- **EXERCISE DETAILS**: The copy you return should hold every record below word for word and no images.

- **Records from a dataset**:

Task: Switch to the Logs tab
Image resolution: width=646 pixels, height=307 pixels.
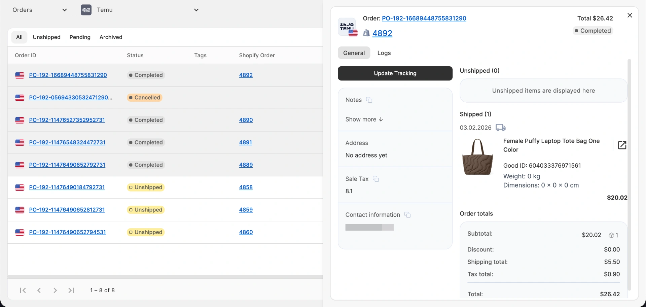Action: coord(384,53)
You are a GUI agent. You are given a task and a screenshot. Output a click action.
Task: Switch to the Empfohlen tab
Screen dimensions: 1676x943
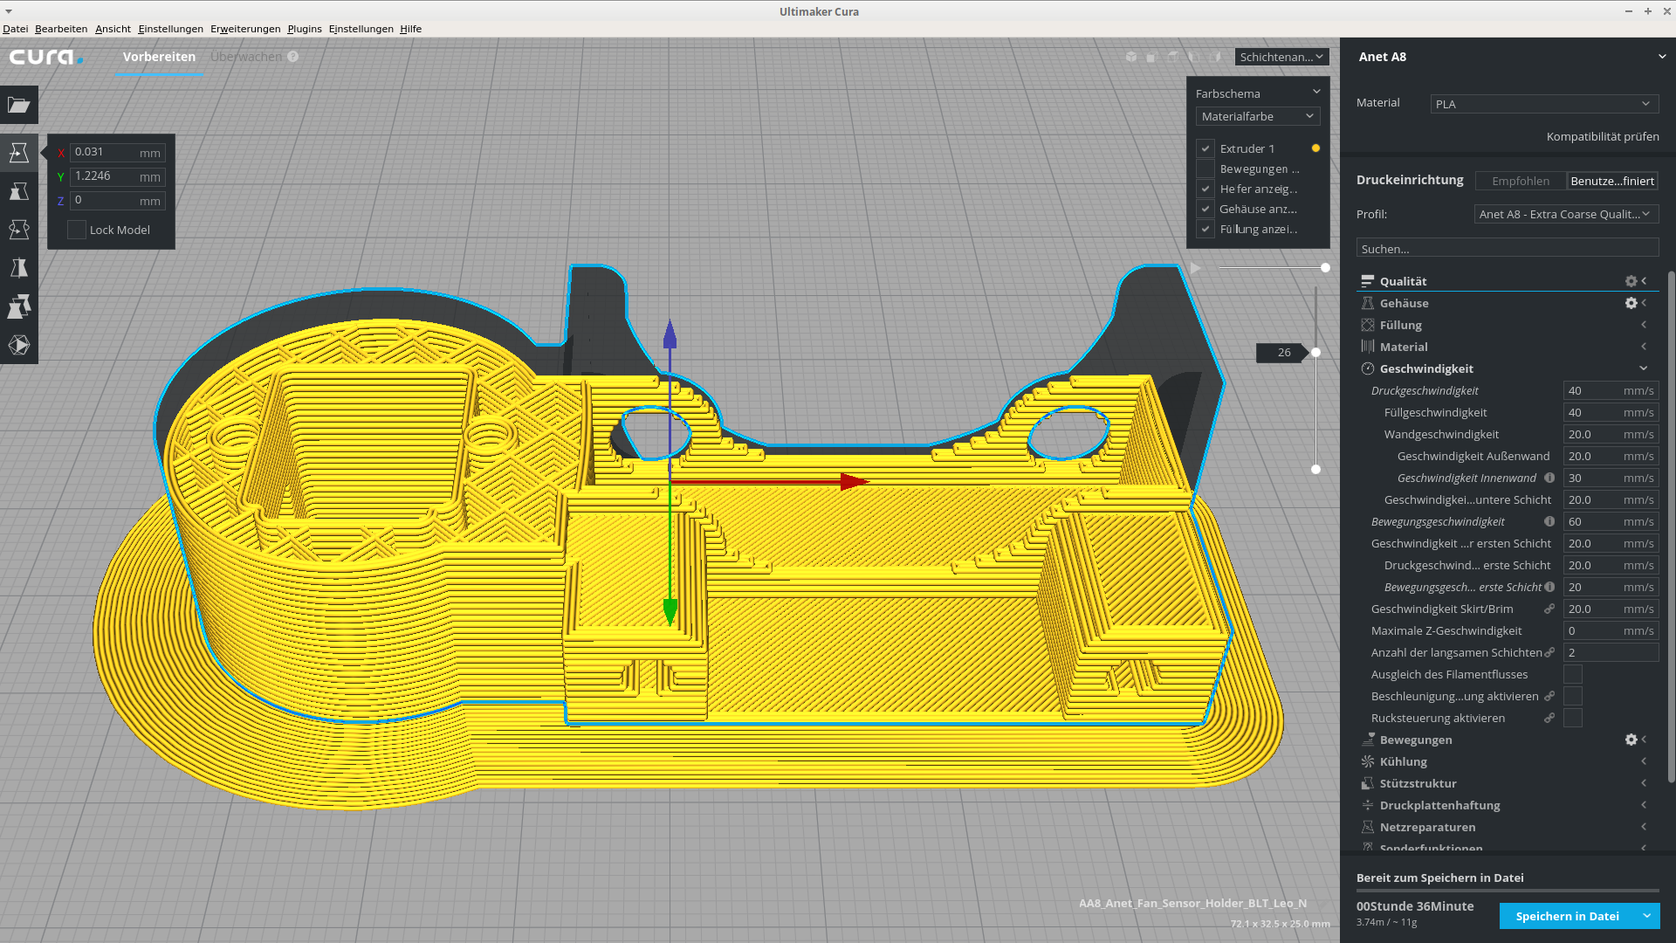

- **SOLUTION**:
Task: Switch to the Logs tab
Image resolution: width=646 pixels, height=307 pixels.
Action: coord(384,53)
You are a GUI agent. You are given a task and a screenshot. Output a click action.
Task: Switch to the Empfohlen tab
Screen dimensions: 1676x943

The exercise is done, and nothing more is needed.